During the initial examination, take special notice of landmarks that will help identify the break at a later stage, with gas in situ (a distinctive vessel or lattice lesion, for example). For fellows who haven’t yet mastered scleral indentation, we advise performing this exam on every retinal patient to gain proficiency.

Explaining the desired postprocedure head positioning to every patient is essential. We suggest giving printed instructions along with a verbal explanation. Patients routinely underestimate the importance of adherence to precise head positioning instructions. They usually comprehend the positioning necessary for breaks at 12, 9 or 3 o’clock pretty well. However, for breaks at around 10:30 and 1:30, where a 45-degree position is warranted, we prefer to ask that patients lie on their side with three pillows rather than have them attempt to sit up with a head tilt at 45 degrees—because they invariably end up more upright than intended.

The most challenging aspect of PnR for the fellow in training is indirect laser. You may administer subconjunctival anesthetic in the vicinity of the anticipated treatment, especially when you’re early in the learning curve.

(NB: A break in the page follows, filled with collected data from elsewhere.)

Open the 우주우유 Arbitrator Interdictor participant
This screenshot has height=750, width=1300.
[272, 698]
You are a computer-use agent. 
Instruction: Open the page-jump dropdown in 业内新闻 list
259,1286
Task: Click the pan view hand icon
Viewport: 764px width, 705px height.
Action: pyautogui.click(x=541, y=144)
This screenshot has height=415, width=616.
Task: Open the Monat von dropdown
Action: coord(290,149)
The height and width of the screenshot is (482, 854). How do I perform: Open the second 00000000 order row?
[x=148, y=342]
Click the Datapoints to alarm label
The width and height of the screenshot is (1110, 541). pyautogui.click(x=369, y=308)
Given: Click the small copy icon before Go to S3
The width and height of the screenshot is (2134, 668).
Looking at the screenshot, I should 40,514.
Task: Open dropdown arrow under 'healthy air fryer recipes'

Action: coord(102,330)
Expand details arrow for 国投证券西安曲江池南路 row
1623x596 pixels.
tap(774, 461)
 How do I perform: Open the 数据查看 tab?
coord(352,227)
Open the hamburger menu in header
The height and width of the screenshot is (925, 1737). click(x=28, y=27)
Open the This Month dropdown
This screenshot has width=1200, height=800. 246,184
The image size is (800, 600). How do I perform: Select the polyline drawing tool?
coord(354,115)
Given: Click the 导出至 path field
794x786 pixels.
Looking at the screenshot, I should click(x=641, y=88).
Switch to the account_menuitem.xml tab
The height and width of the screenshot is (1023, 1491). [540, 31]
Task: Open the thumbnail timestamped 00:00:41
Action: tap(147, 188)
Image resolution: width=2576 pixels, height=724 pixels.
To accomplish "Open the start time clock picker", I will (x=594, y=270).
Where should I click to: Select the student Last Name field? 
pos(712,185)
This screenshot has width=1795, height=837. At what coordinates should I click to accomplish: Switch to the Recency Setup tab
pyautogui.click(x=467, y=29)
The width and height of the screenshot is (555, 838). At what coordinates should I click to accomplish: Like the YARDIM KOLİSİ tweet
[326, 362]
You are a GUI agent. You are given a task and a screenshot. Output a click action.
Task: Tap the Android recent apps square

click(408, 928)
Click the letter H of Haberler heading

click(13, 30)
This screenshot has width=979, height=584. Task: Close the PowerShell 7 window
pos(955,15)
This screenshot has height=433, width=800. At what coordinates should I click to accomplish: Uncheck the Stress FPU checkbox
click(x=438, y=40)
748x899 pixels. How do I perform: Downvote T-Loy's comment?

Another tip is to irrigate povidone iodine from the conjunctival sac with balanced salt solution after the gas injection to preserve the clarity of the ocular surface for the laser a day or two later. If the ocular surface remains irritated at that stage, BSS or artificial tears may be applied. Laser can be applied either through the gas bubble or through the vitreous, by tilting the head to divert the gas away from the break—but avoid the meniscus. Scleral indentation under the retinal break can help to bring it into view and aid with laser uptake.

Early on, close senior guidance is needed to maximize anatomical success rates. Fellows should communicate with the staff vitreoretinal surgeon at each visit about the evolution of their PnR cases. Such close communication will maintain good outcomes while offering the best learning experience.  RS



1. Hillier RJ, Felfeli T, Berger AR, et al. The Pneumatic Retinopexy vs. Vitrectomy for the Management of Primary Rhegmatogenous Retinal Detachment Outcomes Randomized Trial (PIVOT). Ophthalmology. 2019;126:531-539.